The attractive things about wooden toilet seats are that they have a more traditional look and a native warmth even in winter.

But they’re also likely to weather fast after butt after butt after butt, absorbing some moisture as they go.

That can be unattractive (after all, there’s a chance the seat will absorb some of your cousin Ronald’s thigh-sweat when he comes round for a visit, and you don’t want to think about where those thighs have been) and can lead to quicker deterioration than plastic seats.

Wooden toilet seats can warp and chip, and become a roulette wheel of splinters to sit on.

You might be surprised to learn that even with wooden toilet seats, there are three subtypes to choose from. All wood is by no means the same, even if you sit on it with an exposed butt.

Molded wood toilet seats are made out of MDF (Medium Density Fiberboard), a combination of recycled wood and resin, which is then poured into a compression mold and given a design. This will give you your heaviest toilet seat, but it’s not likely to set your world particularly on fire.

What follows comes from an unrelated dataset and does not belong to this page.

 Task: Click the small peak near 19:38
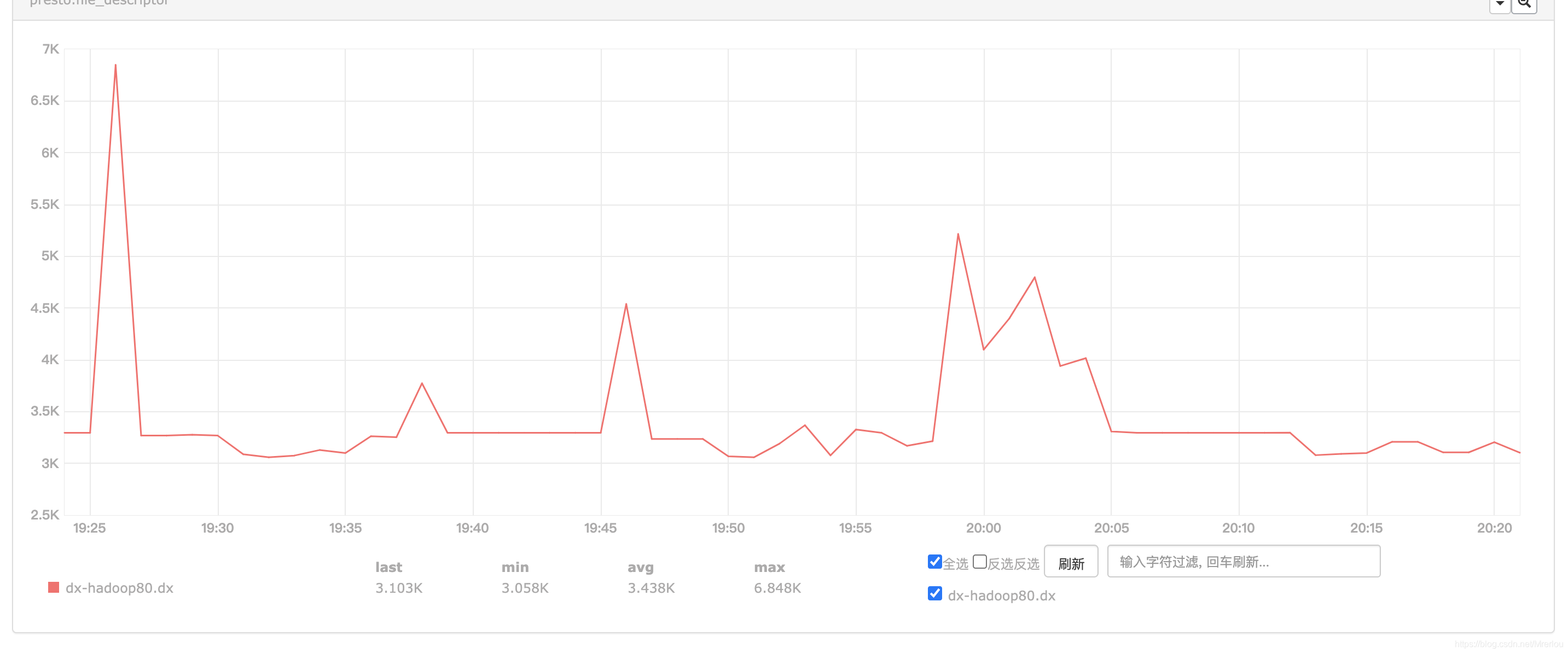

In the event that you need a toilet seat to set your world (but not your butt) on fire, you could go with a solid wood option. The name is sliiiightly misleading, in that it’s not made of a single plank of solid wood. It is, however, made from individual pieces of wooden board, glued together. That can give you a more traditional wood look than your MDF option.

And then, if you want to go green with your butt-holster, there’s always the option of going for a bamboo toilet seat. The great thing about bamboo is that, unlike the other woods used in toilet seat construction, bamboo has a short life cycle, and so it’s harvested quickly, without adding negatively to the planet’s carbon balance.

And before you think it, no, you’re not sitting on something that feels like wicker. Bamboo toilet seats are made of powdered bamboo, molded into the design of your ideal toilet seat.

Let’ talk cleaning

If you have any variety of plastic toilet seat, you’re going to want to step away from your abrasive or acidic cleaners and your steel wire scrubbing brush right now. Now good can come of any of that.

Mild soap, a soft cloth or a paper towel. That’s all you need, and it’s also the option that’s kindest to your plastic surface. You crack or groove your plastic toilet seat, what you have is a bacteria farm that’s in contact with a part of your body where you really don’t want any extra bacteria. Keep it mild, keep it gentle, keep it simple and soft and you’ll be fine.

You went with wood?

OK, when cleaning your toilet seat, you’re going to be looking at antibacterial soap or dishwashing soap as a first option – and again, don’t get super-vicious in your choice of cleaning implement – a paper towel and a washcloth can get the job done.

At a pinch, you can get away with cleaning a wooden seat with hydrogen peroxide or rubbing alcohol – but again, remember which parts of your body are going to be in closest proximity to the toilet seat and ask yourself: do you feel lucky?

On that same thread of logic – no bleach, thanks. rubbing alcohol if that’s all you have. They warn not to use chemicals like bleach or detergent. Using those on your wooden toilet seat can risk weakening the seat’s design, leaving your fairly delicate skin open to splinters, bacteria and chemical burning.

Choosing the best toilet seat material is ideally something you won’t have to do too often. Make sure you choose the material (and the design) that looks and feels right to you. After all, you’re going to spend at least a fair amount of your lifetime for the next few years communing with.

It’s not a life-or-death decision, but it’s one your butt will thank you for getting right.